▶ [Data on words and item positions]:

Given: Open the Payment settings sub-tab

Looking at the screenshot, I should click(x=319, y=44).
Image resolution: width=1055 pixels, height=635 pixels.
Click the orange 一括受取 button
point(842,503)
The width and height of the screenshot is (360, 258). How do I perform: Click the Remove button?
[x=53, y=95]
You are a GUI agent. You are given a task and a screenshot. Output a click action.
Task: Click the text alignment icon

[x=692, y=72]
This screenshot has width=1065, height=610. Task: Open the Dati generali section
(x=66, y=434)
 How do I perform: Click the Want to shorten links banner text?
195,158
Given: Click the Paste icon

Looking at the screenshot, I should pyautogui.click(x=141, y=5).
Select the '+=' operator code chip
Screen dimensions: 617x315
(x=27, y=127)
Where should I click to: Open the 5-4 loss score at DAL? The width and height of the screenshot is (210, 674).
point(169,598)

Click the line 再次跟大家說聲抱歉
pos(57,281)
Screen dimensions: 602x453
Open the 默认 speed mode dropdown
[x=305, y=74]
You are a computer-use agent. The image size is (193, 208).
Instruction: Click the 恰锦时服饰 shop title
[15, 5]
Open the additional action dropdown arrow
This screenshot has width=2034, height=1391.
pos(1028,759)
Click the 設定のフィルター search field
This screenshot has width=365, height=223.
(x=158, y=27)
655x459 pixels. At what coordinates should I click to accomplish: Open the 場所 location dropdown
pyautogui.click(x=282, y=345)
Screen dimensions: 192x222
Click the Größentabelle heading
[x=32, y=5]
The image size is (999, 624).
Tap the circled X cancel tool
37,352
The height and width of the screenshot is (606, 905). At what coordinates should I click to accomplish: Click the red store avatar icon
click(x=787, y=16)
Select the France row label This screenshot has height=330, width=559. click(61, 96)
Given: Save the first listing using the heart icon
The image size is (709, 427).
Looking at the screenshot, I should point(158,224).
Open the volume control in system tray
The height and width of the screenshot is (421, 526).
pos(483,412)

▶ [Your goal]: Copy out every line of the records above verbatim, keeping each line identical to the original.

▶ [Output below]:
Given: Open the Payment settings sub-tab

Looking at the screenshot, I should click(x=319, y=44).
Image resolution: width=1055 pixels, height=635 pixels.
Click the orange 一括受取 button
point(842,503)
The width and height of the screenshot is (360, 258). How do I perform: Click the Remove button?
[x=53, y=95]
You are a GUI agent. You are given a task and a screenshot. Output a click action.
Task: Click the text alignment icon

[x=692, y=72]
This screenshot has width=1065, height=610. Task: Open the Dati generali section
(x=66, y=434)
 How do I perform: Click the Want to shorten links banner text?
195,158
Given: Click the Paste icon

Looking at the screenshot, I should pyautogui.click(x=141, y=5).
Select the '+=' operator code chip
Screen dimensions: 617x315
(x=27, y=127)
Where should I click to: Open the 5-4 loss score at DAL? The width and height of the screenshot is (210, 674).
point(169,598)

Click the line 再次跟大家說聲抱歉
pos(57,281)
Screen dimensions: 602x453
Open the 默认 speed mode dropdown
[x=305, y=74]
You are a computer-use agent. The image size is (193, 208).
Instruction: Click the 恰锦时服饰 shop title
[15, 5]
Open the additional action dropdown arrow
This screenshot has width=2034, height=1391.
pos(1028,759)
Click the 設定のフィルター search field
This screenshot has width=365, height=223.
(x=158, y=27)
655x459 pixels. At what coordinates should I click to accomplish: Open the 場所 location dropdown
pyautogui.click(x=282, y=345)
Screen dimensions: 192x222
Click the Größentabelle heading
[x=32, y=5]
The image size is (999, 624).
Tap the circled X cancel tool
37,352
The height and width of the screenshot is (606, 905). At what coordinates should I click to accomplish: Click the red store avatar icon
click(x=787, y=16)
Select the France row label This screenshot has height=330, width=559. click(61, 96)
Given: Save the first listing using the heart icon
The image size is (709, 427).
Looking at the screenshot, I should point(158,224).
Open the volume control in system tray
The height and width of the screenshot is (421, 526).
pos(483,412)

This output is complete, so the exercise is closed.